*Data provided*
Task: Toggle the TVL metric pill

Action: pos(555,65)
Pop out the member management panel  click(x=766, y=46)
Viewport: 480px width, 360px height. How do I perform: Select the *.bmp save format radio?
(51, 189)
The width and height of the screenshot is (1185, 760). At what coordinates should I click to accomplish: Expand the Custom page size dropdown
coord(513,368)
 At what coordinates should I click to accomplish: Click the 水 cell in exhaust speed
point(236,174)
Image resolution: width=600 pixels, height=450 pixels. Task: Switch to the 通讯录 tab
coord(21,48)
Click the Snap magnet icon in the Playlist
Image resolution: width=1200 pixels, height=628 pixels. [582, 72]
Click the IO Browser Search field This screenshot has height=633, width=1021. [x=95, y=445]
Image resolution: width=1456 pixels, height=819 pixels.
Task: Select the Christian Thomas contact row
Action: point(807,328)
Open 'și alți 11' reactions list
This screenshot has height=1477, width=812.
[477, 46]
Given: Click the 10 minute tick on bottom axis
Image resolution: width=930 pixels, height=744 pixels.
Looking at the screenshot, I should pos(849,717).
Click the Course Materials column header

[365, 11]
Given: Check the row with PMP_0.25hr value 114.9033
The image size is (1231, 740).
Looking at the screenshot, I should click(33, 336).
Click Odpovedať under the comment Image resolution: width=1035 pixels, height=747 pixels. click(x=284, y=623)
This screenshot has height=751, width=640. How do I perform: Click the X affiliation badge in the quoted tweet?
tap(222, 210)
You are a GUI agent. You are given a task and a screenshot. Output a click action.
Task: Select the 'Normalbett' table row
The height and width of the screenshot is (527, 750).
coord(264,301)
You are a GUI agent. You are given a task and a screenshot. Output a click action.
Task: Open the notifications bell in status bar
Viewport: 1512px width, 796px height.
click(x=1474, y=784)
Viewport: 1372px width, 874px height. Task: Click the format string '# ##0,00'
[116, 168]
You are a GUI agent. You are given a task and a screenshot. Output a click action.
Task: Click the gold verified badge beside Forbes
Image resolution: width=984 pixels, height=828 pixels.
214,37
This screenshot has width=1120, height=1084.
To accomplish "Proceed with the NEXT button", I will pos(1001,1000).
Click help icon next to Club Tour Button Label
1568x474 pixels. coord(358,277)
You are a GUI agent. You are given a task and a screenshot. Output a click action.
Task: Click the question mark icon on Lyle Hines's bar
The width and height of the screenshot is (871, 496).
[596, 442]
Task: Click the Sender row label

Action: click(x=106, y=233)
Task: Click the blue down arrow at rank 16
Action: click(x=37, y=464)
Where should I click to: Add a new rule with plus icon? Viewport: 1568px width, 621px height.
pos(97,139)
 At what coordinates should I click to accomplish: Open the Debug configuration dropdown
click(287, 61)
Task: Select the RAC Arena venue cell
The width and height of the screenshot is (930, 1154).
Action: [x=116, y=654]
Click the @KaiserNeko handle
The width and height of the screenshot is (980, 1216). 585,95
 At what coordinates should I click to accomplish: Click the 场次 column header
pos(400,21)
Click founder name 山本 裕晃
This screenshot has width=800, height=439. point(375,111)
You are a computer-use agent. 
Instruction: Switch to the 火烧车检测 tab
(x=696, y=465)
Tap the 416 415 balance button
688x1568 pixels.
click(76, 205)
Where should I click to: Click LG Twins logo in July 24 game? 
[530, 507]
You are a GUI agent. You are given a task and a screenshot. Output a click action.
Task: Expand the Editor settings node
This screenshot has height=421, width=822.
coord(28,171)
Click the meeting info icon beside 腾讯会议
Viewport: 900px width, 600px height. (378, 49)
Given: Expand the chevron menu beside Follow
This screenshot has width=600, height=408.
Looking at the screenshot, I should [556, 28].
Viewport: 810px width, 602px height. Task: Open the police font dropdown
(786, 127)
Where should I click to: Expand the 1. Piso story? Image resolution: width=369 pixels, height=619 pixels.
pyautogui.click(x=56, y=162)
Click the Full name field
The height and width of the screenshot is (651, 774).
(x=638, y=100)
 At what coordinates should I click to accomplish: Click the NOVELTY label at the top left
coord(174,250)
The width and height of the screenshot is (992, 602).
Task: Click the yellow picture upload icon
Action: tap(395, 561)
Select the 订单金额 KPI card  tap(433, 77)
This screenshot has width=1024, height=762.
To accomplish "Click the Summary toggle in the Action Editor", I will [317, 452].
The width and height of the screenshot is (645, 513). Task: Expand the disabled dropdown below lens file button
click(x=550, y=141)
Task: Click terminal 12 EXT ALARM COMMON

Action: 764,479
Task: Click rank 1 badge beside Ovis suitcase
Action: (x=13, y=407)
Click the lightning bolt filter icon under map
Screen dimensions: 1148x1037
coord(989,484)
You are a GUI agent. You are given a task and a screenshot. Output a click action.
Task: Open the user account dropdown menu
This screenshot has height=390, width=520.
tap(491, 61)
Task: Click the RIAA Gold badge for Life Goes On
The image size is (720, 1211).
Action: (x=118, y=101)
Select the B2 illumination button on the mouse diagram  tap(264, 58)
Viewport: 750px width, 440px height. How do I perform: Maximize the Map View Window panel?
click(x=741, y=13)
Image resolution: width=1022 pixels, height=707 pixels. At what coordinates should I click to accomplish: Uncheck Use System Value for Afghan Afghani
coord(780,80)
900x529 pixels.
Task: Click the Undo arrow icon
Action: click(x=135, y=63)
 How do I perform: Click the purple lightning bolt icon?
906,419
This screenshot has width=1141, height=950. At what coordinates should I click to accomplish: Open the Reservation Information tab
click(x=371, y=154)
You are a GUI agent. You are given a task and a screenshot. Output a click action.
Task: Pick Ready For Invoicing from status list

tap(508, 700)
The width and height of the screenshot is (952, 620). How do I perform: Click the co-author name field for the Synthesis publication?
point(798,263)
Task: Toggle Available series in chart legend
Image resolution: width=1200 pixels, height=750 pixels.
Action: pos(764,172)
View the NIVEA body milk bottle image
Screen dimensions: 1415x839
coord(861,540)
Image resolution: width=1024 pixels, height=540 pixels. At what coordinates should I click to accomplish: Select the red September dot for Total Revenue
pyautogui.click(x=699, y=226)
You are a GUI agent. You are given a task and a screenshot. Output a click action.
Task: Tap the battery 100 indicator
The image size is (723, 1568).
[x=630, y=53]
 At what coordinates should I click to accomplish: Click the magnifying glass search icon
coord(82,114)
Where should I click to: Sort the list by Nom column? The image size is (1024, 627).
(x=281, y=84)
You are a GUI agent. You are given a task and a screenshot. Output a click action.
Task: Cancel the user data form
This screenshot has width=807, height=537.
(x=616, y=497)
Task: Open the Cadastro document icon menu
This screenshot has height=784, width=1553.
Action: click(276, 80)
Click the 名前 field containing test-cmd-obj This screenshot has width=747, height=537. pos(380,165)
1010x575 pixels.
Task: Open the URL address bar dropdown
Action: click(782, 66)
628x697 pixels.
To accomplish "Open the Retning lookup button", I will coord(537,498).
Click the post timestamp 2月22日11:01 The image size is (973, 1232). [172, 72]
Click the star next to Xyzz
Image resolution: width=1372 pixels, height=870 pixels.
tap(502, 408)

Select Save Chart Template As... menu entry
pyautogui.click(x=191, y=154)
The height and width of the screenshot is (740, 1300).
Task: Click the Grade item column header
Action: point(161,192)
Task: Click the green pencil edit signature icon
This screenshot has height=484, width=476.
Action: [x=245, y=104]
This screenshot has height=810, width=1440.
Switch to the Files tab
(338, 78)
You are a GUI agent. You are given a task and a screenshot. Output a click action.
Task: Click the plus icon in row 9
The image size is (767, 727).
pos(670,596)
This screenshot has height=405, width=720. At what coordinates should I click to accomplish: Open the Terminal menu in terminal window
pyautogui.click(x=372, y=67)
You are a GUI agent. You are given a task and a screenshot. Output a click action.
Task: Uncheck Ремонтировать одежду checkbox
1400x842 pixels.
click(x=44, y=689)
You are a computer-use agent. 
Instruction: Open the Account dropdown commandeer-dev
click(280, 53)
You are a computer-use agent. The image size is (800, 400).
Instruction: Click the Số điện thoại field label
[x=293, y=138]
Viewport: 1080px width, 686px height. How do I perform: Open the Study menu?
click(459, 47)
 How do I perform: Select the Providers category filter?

*Task to carry out*
Reproduce, exactly as they stand in the data above, the lines from the one that holds "Task: Toggle Available series in chart legend" to the one that holds "Task: Open the Cadastro document icon menu", inclusive.

*Completed exercise*
Task: Toggle Available series in chart legend
Image resolution: width=1200 pixels, height=750 pixels.
Action: pos(764,172)
View the NIVEA body milk bottle image
Screen dimensions: 1415x839
coord(861,540)
Image resolution: width=1024 pixels, height=540 pixels. At what coordinates should I click to accomplish: Select the red September dot for Total Revenue
pyautogui.click(x=699, y=226)
You are a GUI agent. You are given a task and a screenshot. Output a click action.
Task: Tap the battery 100 indicator
The image size is (723, 1568).
[x=630, y=53]
 At what coordinates should I click to accomplish: Click the magnifying glass search icon
coord(82,114)
Where should I click to: Sort the list by Nom column? The image size is (1024, 627).
(x=281, y=84)
You are a GUI agent. You are given a task and a screenshot. Output a click action.
Task: Cancel the user data form
This screenshot has width=807, height=537.
(x=616, y=497)
Task: Open the Cadastro document icon menu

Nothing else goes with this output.